▸ **Set exercise**: Replace "Click the" with "Select the" in the records between the lines holding "Open the #Canada hashtag" and "This screenshot has height=341, width=1010.", inclusive, and give those lines again with nothing else changed.
[Material to process start]
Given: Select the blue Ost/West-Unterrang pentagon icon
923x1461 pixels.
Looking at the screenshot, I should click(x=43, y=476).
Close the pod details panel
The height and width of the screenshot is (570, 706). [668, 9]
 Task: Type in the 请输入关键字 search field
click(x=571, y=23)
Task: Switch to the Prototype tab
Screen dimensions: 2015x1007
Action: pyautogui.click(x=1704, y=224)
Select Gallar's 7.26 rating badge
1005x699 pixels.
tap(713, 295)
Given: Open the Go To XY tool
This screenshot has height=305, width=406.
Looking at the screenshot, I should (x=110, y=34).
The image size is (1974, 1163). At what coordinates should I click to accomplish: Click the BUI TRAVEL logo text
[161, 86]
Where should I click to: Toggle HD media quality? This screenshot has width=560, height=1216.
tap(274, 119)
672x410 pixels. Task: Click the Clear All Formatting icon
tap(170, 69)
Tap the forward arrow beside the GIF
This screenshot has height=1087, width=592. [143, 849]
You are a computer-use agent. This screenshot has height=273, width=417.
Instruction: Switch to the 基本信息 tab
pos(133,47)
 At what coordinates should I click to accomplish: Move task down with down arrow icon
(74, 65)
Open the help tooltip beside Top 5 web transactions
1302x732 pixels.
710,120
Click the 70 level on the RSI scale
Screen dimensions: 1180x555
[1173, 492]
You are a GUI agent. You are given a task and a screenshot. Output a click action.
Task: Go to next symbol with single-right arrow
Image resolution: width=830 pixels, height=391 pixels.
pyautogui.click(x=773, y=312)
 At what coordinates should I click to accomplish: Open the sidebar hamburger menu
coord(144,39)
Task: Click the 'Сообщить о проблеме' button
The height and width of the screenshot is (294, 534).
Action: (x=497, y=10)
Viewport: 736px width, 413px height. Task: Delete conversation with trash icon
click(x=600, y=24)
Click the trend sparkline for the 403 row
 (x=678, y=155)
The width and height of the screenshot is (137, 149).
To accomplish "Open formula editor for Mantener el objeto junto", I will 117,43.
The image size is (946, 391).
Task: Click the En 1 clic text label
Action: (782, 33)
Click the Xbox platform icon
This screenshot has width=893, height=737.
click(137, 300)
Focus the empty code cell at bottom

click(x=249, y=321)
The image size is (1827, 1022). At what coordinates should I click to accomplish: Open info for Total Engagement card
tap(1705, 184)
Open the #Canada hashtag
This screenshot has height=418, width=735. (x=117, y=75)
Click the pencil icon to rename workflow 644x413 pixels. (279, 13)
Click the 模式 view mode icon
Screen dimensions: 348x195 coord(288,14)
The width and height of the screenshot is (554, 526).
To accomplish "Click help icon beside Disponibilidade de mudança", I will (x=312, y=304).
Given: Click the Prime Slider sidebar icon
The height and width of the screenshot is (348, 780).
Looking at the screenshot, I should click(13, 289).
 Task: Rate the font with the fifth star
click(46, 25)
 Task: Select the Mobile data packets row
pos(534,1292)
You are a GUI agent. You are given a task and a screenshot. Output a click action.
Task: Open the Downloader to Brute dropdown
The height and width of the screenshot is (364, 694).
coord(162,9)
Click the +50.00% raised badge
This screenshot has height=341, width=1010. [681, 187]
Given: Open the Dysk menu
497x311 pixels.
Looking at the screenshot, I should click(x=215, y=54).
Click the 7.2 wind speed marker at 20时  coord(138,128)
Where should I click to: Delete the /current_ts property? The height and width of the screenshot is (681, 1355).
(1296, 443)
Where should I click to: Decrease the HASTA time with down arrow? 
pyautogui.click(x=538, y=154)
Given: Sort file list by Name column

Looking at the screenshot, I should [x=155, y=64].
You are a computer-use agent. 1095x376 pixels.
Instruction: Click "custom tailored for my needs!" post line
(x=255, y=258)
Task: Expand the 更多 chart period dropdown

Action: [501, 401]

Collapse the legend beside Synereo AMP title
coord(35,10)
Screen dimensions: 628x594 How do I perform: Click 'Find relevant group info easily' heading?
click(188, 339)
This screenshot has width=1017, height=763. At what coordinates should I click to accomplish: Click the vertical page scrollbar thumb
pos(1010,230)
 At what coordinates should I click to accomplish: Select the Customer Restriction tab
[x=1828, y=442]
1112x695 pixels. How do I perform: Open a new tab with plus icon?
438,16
[Material to process end]
▸ **Problem solution**:
Open the #Canada hashtag
This screenshot has height=418, width=735. (x=117, y=75)
Select the pencil icon to rename workflow 644x413 pixels. (279, 13)
Select the 模式 view mode icon
Screen dimensions: 348x195 coord(288,14)
The width and height of the screenshot is (554, 526).
To accomplish "Click help icon beside Disponibilidade de mudança", I will (x=312, y=304).
Given: Select the Prime Slider sidebar icon
The height and width of the screenshot is (348, 780).
Looking at the screenshot, I should click(13, 289).
 Task: Rate the font with the fifth star
click(46, 25)
 Task: Select the Mobile data packets row
pos(534,1292)
You are a GUI agent. You are given a task and a screenshot. Output a click action.
Task: Open the Downloader to Brute dropdown
The height and width of the screenshot is (364, 694).
coord(162,9)
Select the +50.00% raised badge
This screenshot has height=341, width=1010. [681, 187]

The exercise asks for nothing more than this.